Sábado 21 de junio del 2025. Undécima Semana del Tiempo Ordinario – Año Impar
Primera lectura de la segunda carta del apóstol san Pablo a los Corintios 12, 1-10
Salmo de hoy 33, 8-9. 10-11. 12-13 R/. Gustad y ved qué bueno es el Señor
Mateo 6, 24-34: ¿Por qué se preocupan tanto por la ropa? Miren cómo crecen las flores del campo
Confianza plena en la providencia
El mensaje de vivir con humildad y confianza, abandonándonos a la gracia de Dios, encuentra eco en las palabras de Jesús en el Evangelio: “No os agobiéis por la vida”. El Señor nos invita a soltar el control, a dejar de vivir esclavizados por las preocupaciones del tener, del comer, del vestir… En definitiva, de vivir ansiosos por el mañana. Él nos recuerda que valemos más que los lirios del campo o que los pájaros del cielo, y que nuestro Padre sabe de qué tenemos necesidad. Pero hay una condición: “Buscad primero el Reino de Dios y su justicia, y lo demás se os dará por añadidura.”
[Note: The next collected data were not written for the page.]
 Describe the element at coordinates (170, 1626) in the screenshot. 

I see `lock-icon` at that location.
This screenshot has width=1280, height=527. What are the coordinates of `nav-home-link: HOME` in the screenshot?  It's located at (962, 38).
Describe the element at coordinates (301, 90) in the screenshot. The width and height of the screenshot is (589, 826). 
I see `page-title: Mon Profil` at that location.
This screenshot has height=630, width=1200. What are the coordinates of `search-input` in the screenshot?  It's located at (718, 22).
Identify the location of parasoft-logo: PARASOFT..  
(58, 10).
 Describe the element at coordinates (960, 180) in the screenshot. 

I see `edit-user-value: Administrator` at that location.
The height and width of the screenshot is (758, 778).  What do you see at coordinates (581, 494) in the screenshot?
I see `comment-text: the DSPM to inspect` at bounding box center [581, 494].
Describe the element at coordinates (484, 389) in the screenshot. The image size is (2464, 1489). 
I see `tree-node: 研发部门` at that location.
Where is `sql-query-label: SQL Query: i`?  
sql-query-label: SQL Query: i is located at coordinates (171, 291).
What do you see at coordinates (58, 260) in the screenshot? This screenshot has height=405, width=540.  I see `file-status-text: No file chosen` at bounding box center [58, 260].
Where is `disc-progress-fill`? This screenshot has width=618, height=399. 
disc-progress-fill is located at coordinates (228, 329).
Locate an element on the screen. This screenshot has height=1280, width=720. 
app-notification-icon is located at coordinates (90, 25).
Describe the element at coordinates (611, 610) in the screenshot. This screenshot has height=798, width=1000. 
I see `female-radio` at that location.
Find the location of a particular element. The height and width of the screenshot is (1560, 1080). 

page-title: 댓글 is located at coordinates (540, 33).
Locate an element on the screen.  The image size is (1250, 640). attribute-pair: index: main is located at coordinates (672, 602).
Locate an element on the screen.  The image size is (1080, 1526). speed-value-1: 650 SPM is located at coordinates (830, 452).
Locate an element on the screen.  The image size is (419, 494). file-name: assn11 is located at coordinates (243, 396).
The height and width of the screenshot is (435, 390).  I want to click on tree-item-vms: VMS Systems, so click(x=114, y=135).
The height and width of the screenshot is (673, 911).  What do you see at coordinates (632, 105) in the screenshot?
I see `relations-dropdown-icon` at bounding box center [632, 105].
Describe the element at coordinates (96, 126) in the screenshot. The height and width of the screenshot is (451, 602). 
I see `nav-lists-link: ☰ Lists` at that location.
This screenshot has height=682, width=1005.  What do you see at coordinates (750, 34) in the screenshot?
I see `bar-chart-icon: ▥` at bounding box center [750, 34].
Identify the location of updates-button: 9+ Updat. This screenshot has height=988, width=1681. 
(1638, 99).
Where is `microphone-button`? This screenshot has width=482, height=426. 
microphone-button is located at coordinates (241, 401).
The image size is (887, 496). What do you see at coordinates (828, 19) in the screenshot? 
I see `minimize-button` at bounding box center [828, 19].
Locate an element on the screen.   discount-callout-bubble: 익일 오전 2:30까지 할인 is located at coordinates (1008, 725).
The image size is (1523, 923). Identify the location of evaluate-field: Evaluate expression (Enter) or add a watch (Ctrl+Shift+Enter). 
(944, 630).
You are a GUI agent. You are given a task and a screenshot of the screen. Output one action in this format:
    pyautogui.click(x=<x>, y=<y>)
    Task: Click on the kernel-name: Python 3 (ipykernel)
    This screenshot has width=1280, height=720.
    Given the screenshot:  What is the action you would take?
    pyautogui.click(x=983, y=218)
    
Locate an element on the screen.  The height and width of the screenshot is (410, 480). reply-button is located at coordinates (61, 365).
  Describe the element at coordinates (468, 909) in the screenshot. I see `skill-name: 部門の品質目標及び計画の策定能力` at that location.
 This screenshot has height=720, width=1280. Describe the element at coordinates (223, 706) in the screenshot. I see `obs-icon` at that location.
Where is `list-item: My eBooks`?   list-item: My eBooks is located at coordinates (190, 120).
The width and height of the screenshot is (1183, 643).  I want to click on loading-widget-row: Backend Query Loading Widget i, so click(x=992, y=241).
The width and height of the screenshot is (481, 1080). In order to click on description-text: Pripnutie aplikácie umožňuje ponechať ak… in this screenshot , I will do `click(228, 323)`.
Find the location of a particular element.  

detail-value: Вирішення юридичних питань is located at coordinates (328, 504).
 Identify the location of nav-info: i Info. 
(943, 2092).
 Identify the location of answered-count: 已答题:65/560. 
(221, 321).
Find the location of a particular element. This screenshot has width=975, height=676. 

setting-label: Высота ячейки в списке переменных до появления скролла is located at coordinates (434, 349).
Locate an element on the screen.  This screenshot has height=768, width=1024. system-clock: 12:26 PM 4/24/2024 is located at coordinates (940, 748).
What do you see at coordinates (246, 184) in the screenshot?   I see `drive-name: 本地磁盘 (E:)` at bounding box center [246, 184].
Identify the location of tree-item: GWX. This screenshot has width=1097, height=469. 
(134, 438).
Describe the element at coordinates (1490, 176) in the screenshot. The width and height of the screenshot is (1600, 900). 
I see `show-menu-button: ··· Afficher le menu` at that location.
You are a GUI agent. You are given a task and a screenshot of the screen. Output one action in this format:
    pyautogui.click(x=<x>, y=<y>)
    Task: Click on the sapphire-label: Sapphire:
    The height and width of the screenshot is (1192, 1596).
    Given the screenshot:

Las lecturas de hoy nos enseñan dos grandes caminos espirituales: abrazar nuestra debilidad con humildad, como lo hizo san Pablo, y vivir con confianza plena en la providencia de Dios, como nos lo pide Jesús en el Evangelio. Estas dos actitudes se encuentran vivamente encarnadas en la vida de San Luis Gonzaga, cuya memoria también celebramos hoy.
San Luis, joven noble del siglo XVI, era heredero de una familia poderosa, con acceso a la corte, la riqueza y los honores; con solo 17 años, renunció a su título y a su herencia para abrazar la vida religiosa como jesuita, porque había descubierto que sólo Dios bastaba. Pero su entrega no fue solo radical, también fue humilde. Murió muy joven, con apenas 23 años, tras cuidar a enfermos durante una epidemia. Su vida demuestra que no importa la duración de los años, sino la intensidad del amor con que se viven.
Cuando unimos los mensajes de Pablo y Jesús, entendemos que la verdadera libertad no está en tenerlo todo resuelto, sino en poner nuestra confianza en Dios. Al igual que Pablo, podemos estar heridos, limitados o incluso agobiados, pero si nos abrimos a la gracia y buscamos primero el Reino, viviremos una fortaleza que no depende de nosotros mismos. Hoy San Luis nos recuerda que la debilidad no es obstáculo para la santidad, sino camino hacia ella.